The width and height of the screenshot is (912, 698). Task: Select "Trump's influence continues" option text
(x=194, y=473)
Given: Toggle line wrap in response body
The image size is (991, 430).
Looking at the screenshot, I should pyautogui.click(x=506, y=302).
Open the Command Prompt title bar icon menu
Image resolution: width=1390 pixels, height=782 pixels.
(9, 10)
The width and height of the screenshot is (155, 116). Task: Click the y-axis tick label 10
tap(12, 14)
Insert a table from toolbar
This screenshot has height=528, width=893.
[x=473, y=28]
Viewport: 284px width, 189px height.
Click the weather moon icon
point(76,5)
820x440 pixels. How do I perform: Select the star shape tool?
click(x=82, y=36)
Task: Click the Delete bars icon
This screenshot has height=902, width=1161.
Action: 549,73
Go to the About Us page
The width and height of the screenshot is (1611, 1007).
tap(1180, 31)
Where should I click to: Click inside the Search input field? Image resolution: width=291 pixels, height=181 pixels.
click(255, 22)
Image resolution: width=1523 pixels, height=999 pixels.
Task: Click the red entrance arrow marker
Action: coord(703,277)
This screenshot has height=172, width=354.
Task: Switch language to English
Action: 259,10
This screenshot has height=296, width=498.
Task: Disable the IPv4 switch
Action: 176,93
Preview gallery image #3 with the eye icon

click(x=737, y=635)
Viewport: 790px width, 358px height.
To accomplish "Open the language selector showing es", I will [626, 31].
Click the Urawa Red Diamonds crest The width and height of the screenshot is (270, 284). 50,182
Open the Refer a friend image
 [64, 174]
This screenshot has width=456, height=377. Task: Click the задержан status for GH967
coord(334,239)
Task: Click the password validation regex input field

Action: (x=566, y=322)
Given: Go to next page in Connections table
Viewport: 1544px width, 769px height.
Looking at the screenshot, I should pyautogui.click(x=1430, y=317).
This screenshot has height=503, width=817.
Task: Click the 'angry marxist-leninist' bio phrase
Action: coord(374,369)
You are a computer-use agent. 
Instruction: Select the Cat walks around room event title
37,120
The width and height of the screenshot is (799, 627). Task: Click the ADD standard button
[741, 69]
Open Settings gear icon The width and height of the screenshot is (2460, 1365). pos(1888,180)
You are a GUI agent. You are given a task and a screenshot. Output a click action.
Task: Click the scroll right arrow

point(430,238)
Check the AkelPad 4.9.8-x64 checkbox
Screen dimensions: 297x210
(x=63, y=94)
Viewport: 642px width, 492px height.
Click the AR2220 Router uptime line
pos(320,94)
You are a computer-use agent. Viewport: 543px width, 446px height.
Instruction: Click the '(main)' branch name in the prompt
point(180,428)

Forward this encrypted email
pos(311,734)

## TO DO
Copy all of the records above word for word.

## EXERCISE RESULT
The width and height of the screenshot is (912, 698). Task: Select "Trump's influence continues" option text
(x=194, y=473)
Given: Toggle line wrap in response body
The image size is (991, 430).
Looking at the screenshot, I should pyautogui.click(x=506, y=302).
Open the Command Prompt title bar icon menu
Image resolution: width=1390 pixels, height=782 pixels.
(9, 10)
The width and height of the screenshot is (155, 116). Task: Click the y-axis tick label 10
tap(12, 14)
Insert a table from toolbar
This screenshot has height=528, width=893.
[x=473, y=28]
Viewport: 284px width, 189px height.
Click the weather moon icon
point(76,5)
820x440 pixels. How do I perform: Select the star shape tool?
click(x=82, y=36)
Task: Click the Delete bars icon
This screenshot has height=902, width=1161.
Action: 549,73
Go to the About Us page
The width and height of the screenshot is (1611, 1007).
tap(1180, 31)
Where should I click to: Click inside the Search input field? Image resolution: width=291 pixels, height=181 pixels.
click(255, 22)
Image resolution: width=1523 pixels, height=999 pixels.
Task: Click the red entrance arrow marker
Action: coord(703,277)
This screenshot has height=172, width=354.
Task: Switch language to English
Action: 259,10
This screenshot has height=296, width=498.
Task: Disable the IPv4 switch
Action: 176,93
Preview gallery image #3 with the eye icon

click(x=737, y=635)
Viewport: 790px width, 358px height.
To accomplish "Open the language selector showing es", I will [626, 31].
Click the Urawa Red Diamonds crest The width and height of the screenshot is (270, 284). 50,182
Open the Refer a friend image
 [64, 174]
This screenshot has width=456, height=377. Task: Click the задержан status for GH967
coord(334,239)
Task: Click the password validation regex input field

Action: (x=566, y=322)
Given: Go to next page in Connections table
Viewport: 1544px width, 769px height.
Looking at the screenshot, I should pyautogui.click(x=1430, y=317).
This screenshot has height=503, width=817.
Task: Click the 'angry marxist-leninist' bio phrase
Action: coord(374,369)
You are a computer-use agent. 
Instruction: Select the Cat walks around room event title
37,120
The width and height of the screenshot is (799, 627). Task: Click the ADD standard button
[741, 69]
Open Settings gear icon The width and height of the screenshot is (2460, 1365). pos(1888,180)
You are a GUI agent. You are given a task and a screenshot. Output a click action.
Task: Click the scroll right arrow

point(430,238)
Check the AkelPad 4.9.8-x64 checkbox
Screen dimensions: 297x210
(x=63, y=94)
Viewport: 642px width, 492px height.
Click the AR2220 Router uptime line
pos(320,94)
You are a computer-use agent. Viewport: 543px width, 446px height.
Instruction: Click the '(main)' branch name in the prompt
point(180,428)

Forward this encrypted email
pos(311,734)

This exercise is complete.